* _Instruction 1_:
Summarize the video deduplication post below in two sentences.
* _Instruction 2_:
For each statement below, say whether the video deduplication post agrees with it, answering yes or no and quoting the words from the post that decide it.
(a) Matching on the YouTube video ID is the easiest form of deduplication.
(b) A video trending in several regions carries a different ID in each region.
(c) The trending videos are gathered from 12 regions.
* _Instruction 3_:
Answer these questions from the video deduplication post below.
(a) On which site does the author handle deduplication?
(b) What does the upsert method return?
(c) According to the post, what fills with redundant copies when there is no deduplication?

DEV Community

ahmet gedik
ahmet gedik

Posted on

Creating an Efficient Video Deduplication System

When you aggregate trending videos from 9 regions, the same video often appears in multiple regions simultaneously. A K-pop release might trend in KR, TW, TH, SG, VN, HK, US, and GB — all at the same time. Without deduplication, your database fills with redundant copies.

Here's how I handle deduplication on TopVideoHub.

The Simple Case: Same Video ID

The easiest deduplication is by YouTube video ID. The same video trending in multiple regions has the same ID:

class VideoDeduplicator {
    public function __construct(private readonly \PDO $db) {}

    /**
     * Insert or merge a video. Returns the internal ID.
     */
    public function upsert(array $videoData, string $region): int {
        $existing = $this->db->prepare(
            "SELECT id FROM videos WHERE video_id = ?"

* _Supplied entries_:
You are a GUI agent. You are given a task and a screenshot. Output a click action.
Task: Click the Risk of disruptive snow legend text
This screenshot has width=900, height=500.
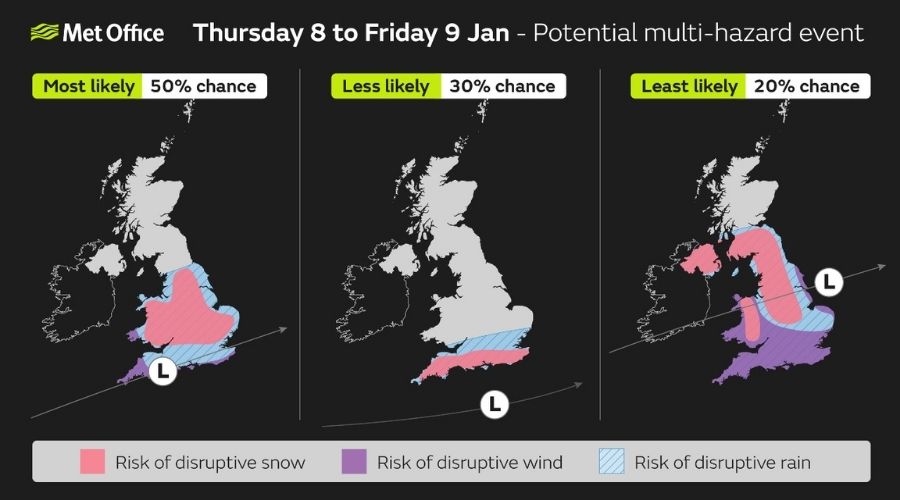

...

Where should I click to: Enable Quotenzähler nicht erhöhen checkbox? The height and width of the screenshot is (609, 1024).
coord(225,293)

==

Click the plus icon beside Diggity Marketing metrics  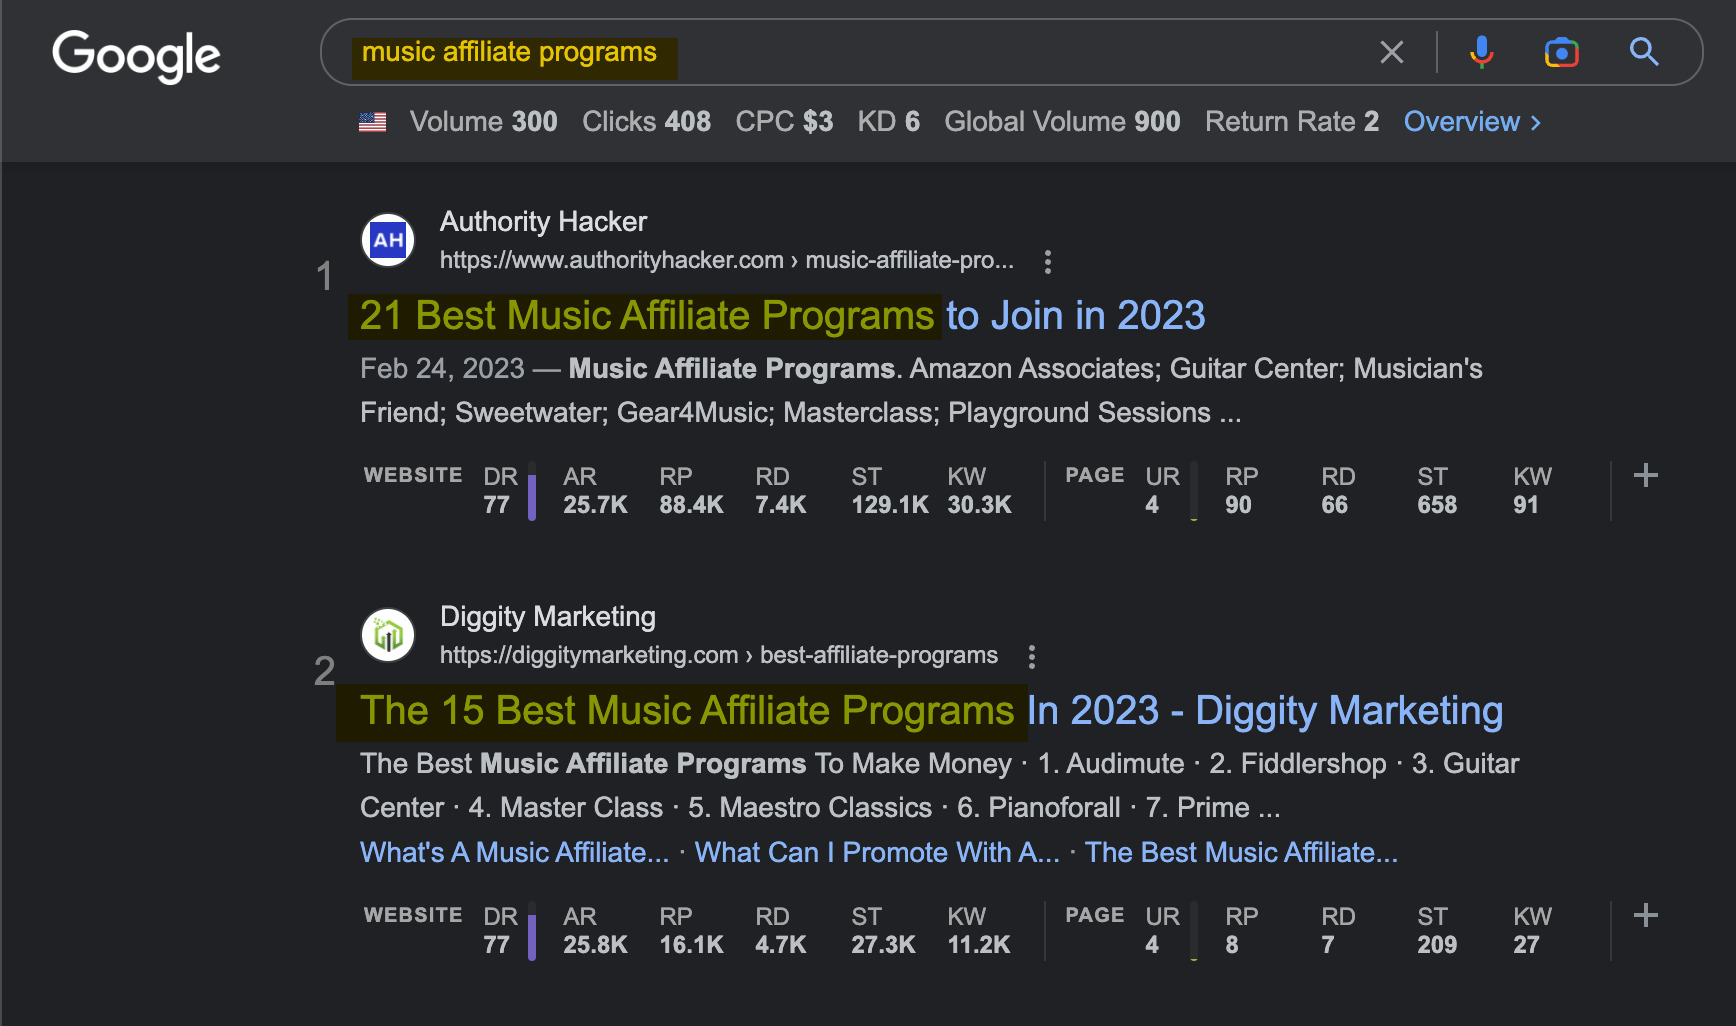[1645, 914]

* _Answer 1_:
When trending videos are gathered from 9 regions, the same video often trends in several regions at once, so a database without deduplication fills with redundant copies. The simplest fix is to deduplicate by YouTube video ID, since the same video keeps one ID across regions, and an upsert method inserts or merges a video and returns its internal ID.

* _Answer 2_:
(a) Yes: "The easiest deduplication is by YouTube video ID."
(b) No: "The same video trending in multiple regions has the same ID"
(c) No: "When you aggregate trending videos from 9 regions"

* _Answer 3_:
(a) TopVideoHub
(b) The internal ID
(c) The database